DATASET ENTRIES.

[start]

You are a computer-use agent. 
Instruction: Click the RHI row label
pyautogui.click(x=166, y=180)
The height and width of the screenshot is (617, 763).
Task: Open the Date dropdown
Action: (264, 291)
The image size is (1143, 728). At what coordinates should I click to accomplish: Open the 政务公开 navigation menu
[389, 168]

[end]
[start]

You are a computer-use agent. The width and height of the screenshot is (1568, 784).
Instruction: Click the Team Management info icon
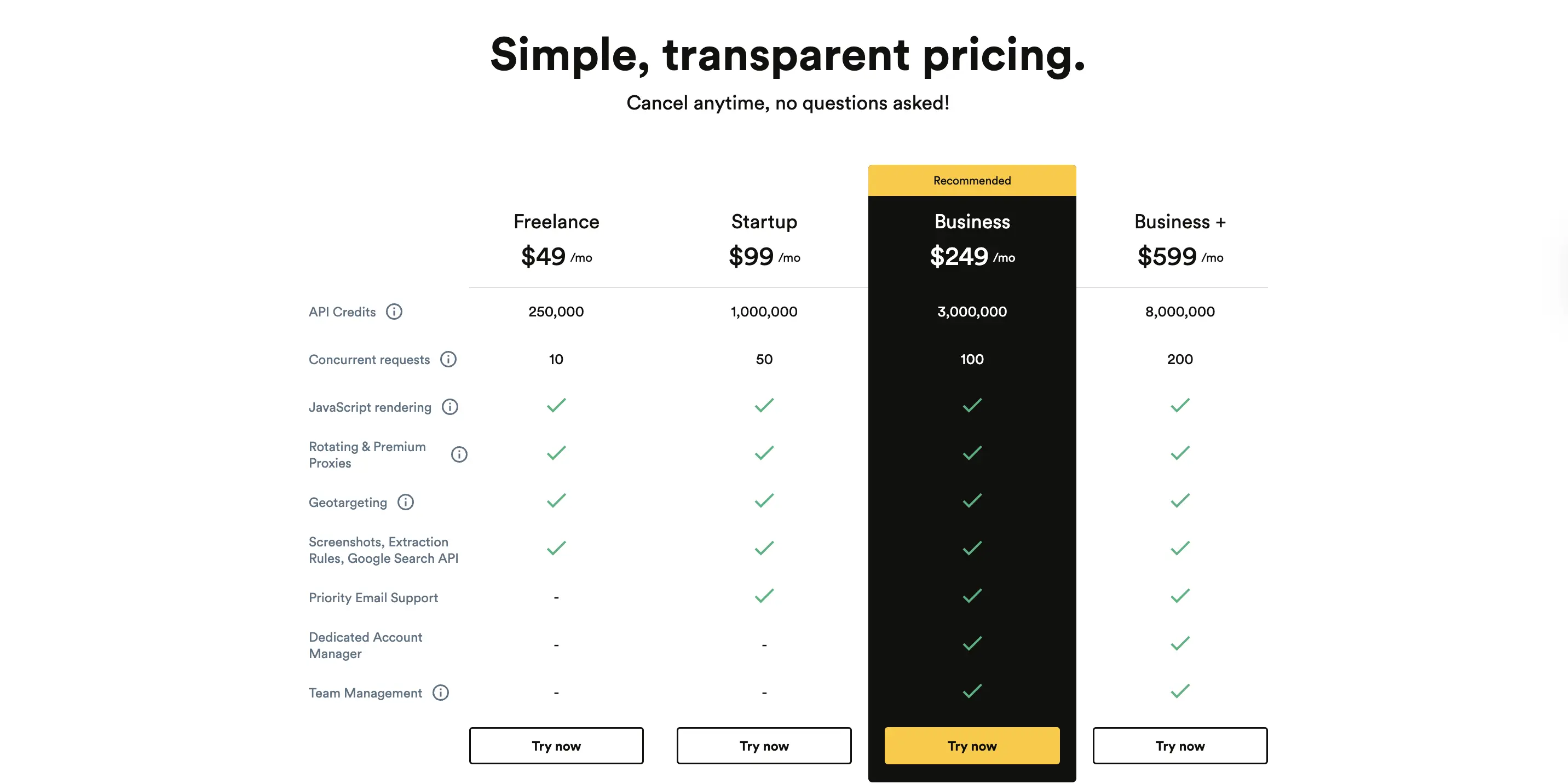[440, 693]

[end]

WHAT YOU WILL DO. Copy out every line in the items above that contains the word "screenshot", counting a match only when the case is the same.

ANSWER TO THIS PROBLEM.
The height and width of the screenshot is (617, 763).
You are a computer-use agent. The width and height of the screenshot is (1568, 784).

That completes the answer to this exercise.